Top of Document section

Thus A is potentially more useful to impute C (3 out of 6) than B (1 out of 6).

4.1.3 Influx and outflux

The inbound and outbound statistics in the previous section are defined for variable pairs \((Y_j,Y_k)\). This section describes two overall measures of how each variable connects to others: influx and outflux.

The influx coefficient \(I_j\) is defined as

\[ I_j = \frac{\sum_j^p\sum_k^p\sum_i^n (1-r_{ij})r_{ik}}{\sum_k^p\sum_i^n r_{ik}} \]

The coefficient is equal to the number of variable pairs \((Y_j,Y_k)\) with \(Y_j\) missing and \(Y_k\) observed, divided by the total number of observed data cells. The value of \(I_j\) depends on the proportion of missing data of the variable. Influx of a completely observed variable is equal to 0, whereas for completely missing variables we have \(I_j=1\). For two variables with the same proportion of missing data, the variable with higher influx is better connected to the observed data, and might thus be easier to impute.

Bottom of Document section
Top of Data section

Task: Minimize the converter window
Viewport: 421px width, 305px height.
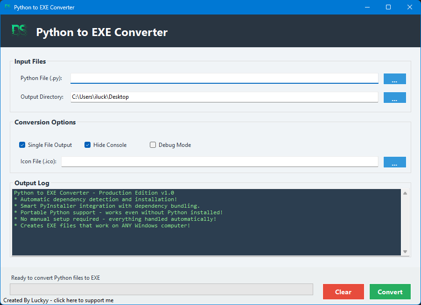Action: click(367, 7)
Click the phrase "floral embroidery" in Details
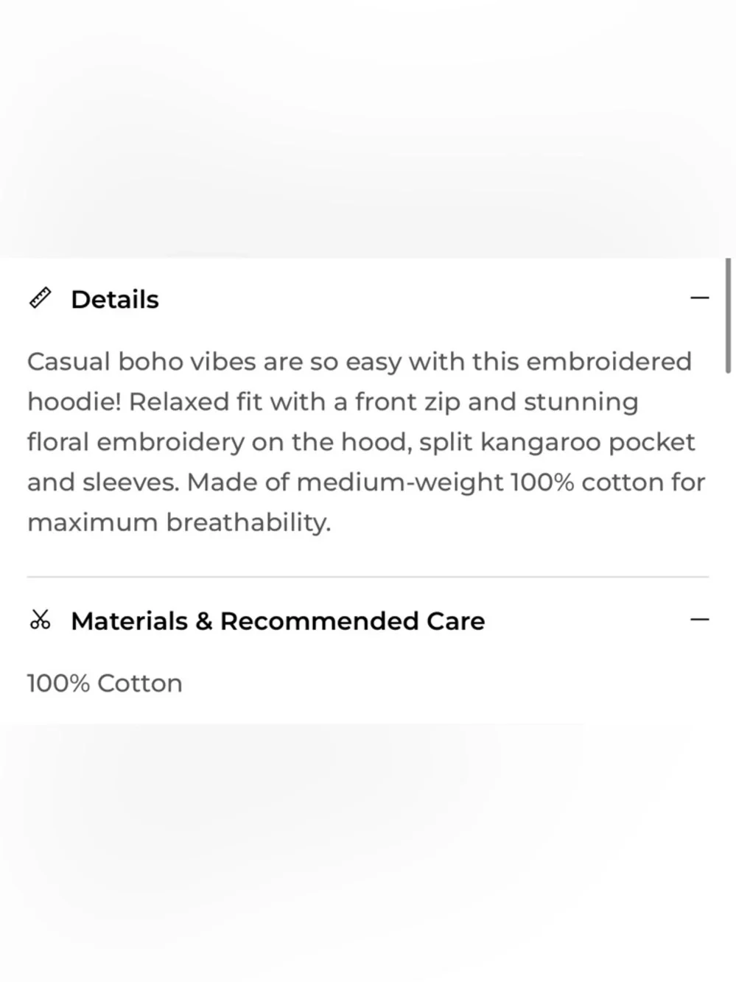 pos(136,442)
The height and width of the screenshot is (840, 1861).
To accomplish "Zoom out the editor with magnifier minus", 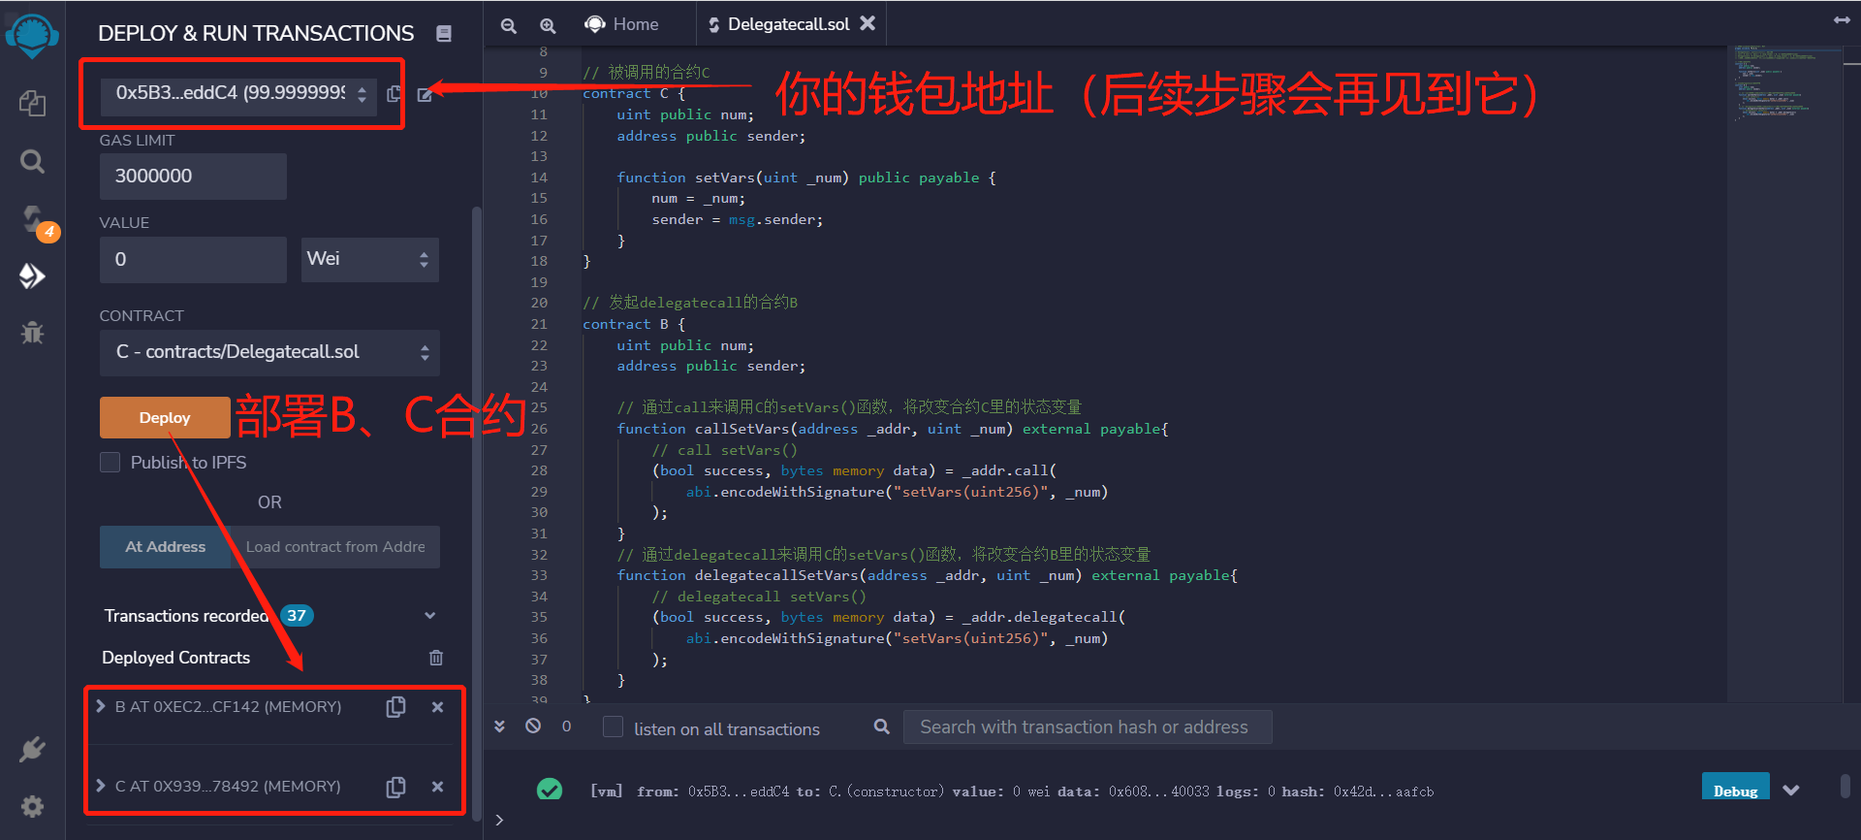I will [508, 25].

Bottom of Data section
Top of Data section

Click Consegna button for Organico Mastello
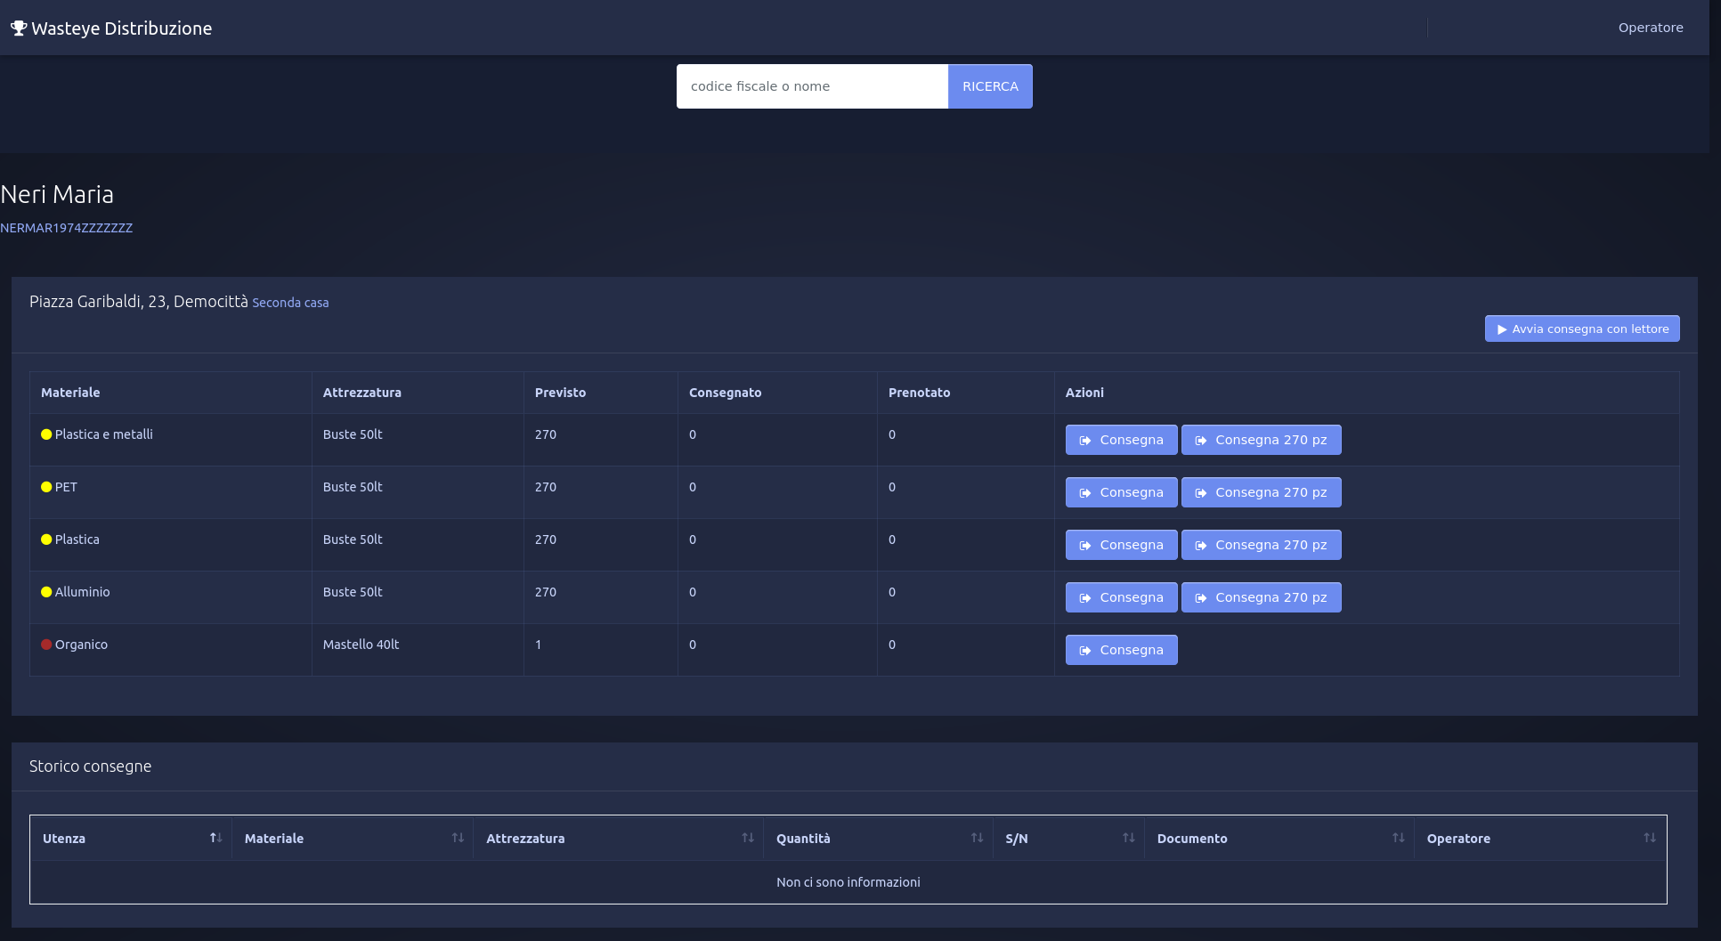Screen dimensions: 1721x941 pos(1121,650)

Bottom of Data section
Top of Data section

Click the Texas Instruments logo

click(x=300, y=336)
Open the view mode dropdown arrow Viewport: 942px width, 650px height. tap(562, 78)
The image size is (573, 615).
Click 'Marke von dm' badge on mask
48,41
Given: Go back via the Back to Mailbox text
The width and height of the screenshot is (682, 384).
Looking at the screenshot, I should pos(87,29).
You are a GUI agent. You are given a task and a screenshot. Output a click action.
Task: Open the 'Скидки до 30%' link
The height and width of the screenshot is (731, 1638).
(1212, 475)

Bottom of Data section

In the section on influx and outflux, what is the influx of a completely observed variable? Answer from the section on influx and outflux alone, without using the entries.

It is equal to 0.